Patient is discharged home the same day with advise to elevate the arm in a sling for 24 hours. Patient is reviewed in the clinic in one week when the dressings are changed. A POP cast is used for 4 weeks extending from mid forearm to the middle of the proximal phalanx of the thumb, allowing interphalangeal joint movements.
At 5 weeks, POP cast is removed and check X-Rays are taken to look for union. If there is no solid union, a hand based thermoplastic splint is provided for further support for another 4 weeks and check X-Rays taken again.
Patients can get back to normal activities including driving at 6 weeks.
If there is limited flexion of the interphalangeal joint, hand physiotherapy is started through active and passive mobilisation. If at the end of 6 weeks of hand therapy, there is no improvement, removal of the metal work used for fusion and an extensor tenolysis is performed.

Lutsky KF1, Edelman D1, Lebowitz C2, Matzon JL1, Beredjiklian PK1. Union Rates and Complications After Thumb Metacarpophalangeal Fusion. Hand (N Y). 2018 Jul 1:1558944718784025. doi: 10.1177/1558944718784025.
There were 56 thumbs in 53 patients (42 women and 11 men) including 12 TBW and 44 PS. The mean age was 60.9 years, and follow-up was 32.4 months. Twenty-eight of 44 plates were nonlocking, and 16 were locking. Of the locking plates, 7 of 26 used all locking screws, and 9 of 26 had a combination of locked and nonlocked screws. The mean flexion angle for TBW was 16.5° and PS was 12.8°. The mean coronal angle for TBW patients was 4.0° ulnar and PS was 2.5° ulnar. The overall union rate was 95%. There were 12 complications, 9 in the PS group. The TBW complications were painful hardware requiring removal. Eight complications in the PS group occurred in patients with locked plates. Five of the delayed or nonunions occurred in patients with locked plates and 4 of these were in plates with all screws locked.
Complications using PS or TBW are not infrequent. Alignment with both techniques is similar, but use of locked plates specifically increases the rate of delayed or nonunions. We do not recommend routine use of locked plates for fusion of the thumb MPJ.
Hagan HJ1, Hastings H 2nd. Fusion of the thumb metacarpophalangeal joint to treat posttraumatic arthritis. J Hand Surg Am. 1988 Sep;13(5):750-3.
Thumb metacarpophalangeal (MCP) fusion to treat posttraumatic arthritis is retrospectively reviewed in 18 patients, 16 of whom were examined and functionally tested, with an average follow-up of 18 months. All patients were satisfied. There was 100% fusion in an average of 59.9 days. Preoperative disabling MCP pain was present in all patients, and mild postoperative pain and difficulty in picking up small objects were present in 78%. Results did not depend on position of fusion or preoperative arc of MCP motion. Key pinch strength was significantly increased by fusion. Complications included four pin tract infections without sequelae and three cases of prominent tension band hardware, which were removed in two.

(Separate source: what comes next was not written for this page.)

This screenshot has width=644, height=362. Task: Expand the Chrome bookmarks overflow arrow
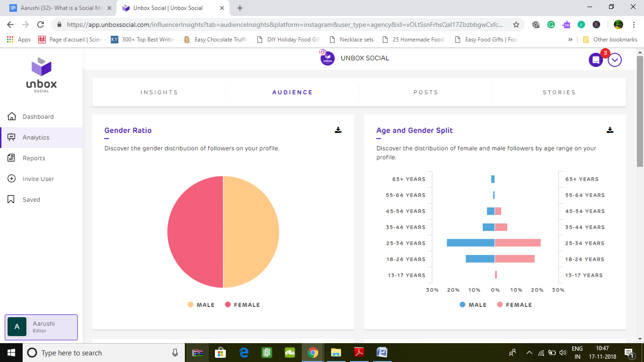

Stanley JK1, Smith EJ, Muirhead AG. Arthrodesis of the metacarpo-phalangeal joint of the thumb: a review of 42 cases. J Hand Surg Br. 1989 Aug;14(3):291-3.
42 arthrodeses of the metacarpo-phalangeal joint of the thumb in 34 patients have been reviewed at a mean of 22.5 months after operation. Where bone stock allowed, Omer’s chevron arthrodesis was used. 83% of these operations were judged to have been successful by our patients, most of whom were suffering from inflammatory joint disease. Some patients had very poor pinch pressures when reviewed, but only those with persistent instability or pain were disappointed. All arthrodeses were fixed in flexion; although the angle varied, no ideal position was identified.